The broad outlines of the story are well known to jazz fans….Former professional jazz musician and Wall Street Journal drama critic Teachout (All in the Dances: A Brief Life of George Balanchine, 2004, etc.) fills in the details with a sure hand, drawing on numerous published sources as well as voluminous tape recordings and autobiographical writings left by Armstrong, many not available to earlier writers. The author sheds light on the embouchure problems that temporarily derailed Armstrong’s career, and dictated a change of style, in the early ’30s. He sympathetically re-evaluates Armstrong’s later career, which many critics have dismissed as elevating showmanship above art, demonstrating that the trumpeter was much more than the unschooled natural genius some admirers saw in him. Without overloading the reader with technical details, Teachout shows how Armstrong’s music evolved over the years, while staying true to lessons learned–above all, attention to melody–from his New Orleans mentors such as Oliver. Quotes from Armstrong’s earthy autobiographical writings give the book authentic flavor. Teachout also deals frankly with Armstrong’s lifelong marijuana use, the role of organized crime in his business affairs, his untidy marital life and his forthright statements on racial issues. The author makes an eloquent case for Armstrong’s status as a pioneer, not just in jazz but in the broader context of 20th-century art.

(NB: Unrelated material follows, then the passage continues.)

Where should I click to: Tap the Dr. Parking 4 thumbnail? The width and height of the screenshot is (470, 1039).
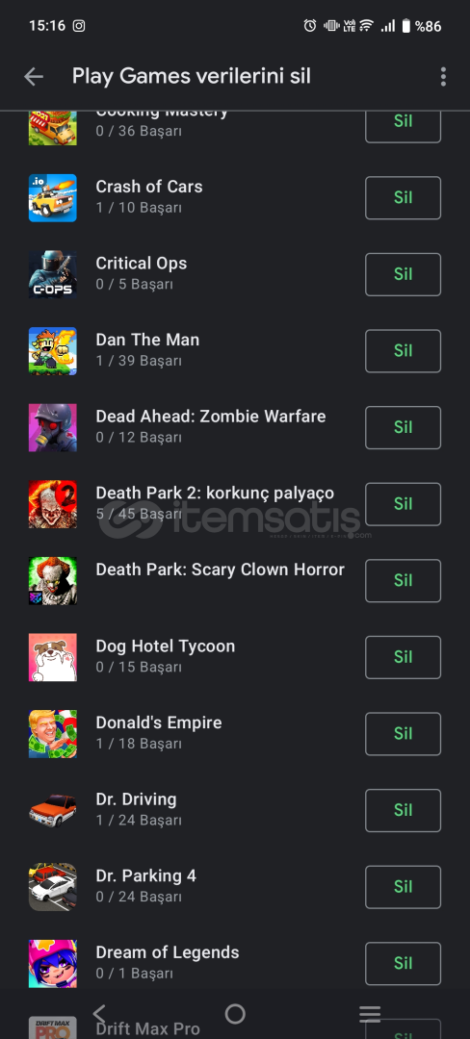coord(52,887)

A rewarding jazz biography and a revealing look at a broad swath of American cultural history.
This goes very nicely with the equally enthusiastic starred review of Pops that appeared last month in Publishers Weekly.
We seem to be off to a good start….
CAAF: I’m smelting! I’m smelting!
Books I bought simply because the title amused me, no. 43: The Complete Idiot’s Guide to Alchemy.
Related: If you have any lead pencils or jars of old pennies lying around, I’d be ever so grateful if you could send them along.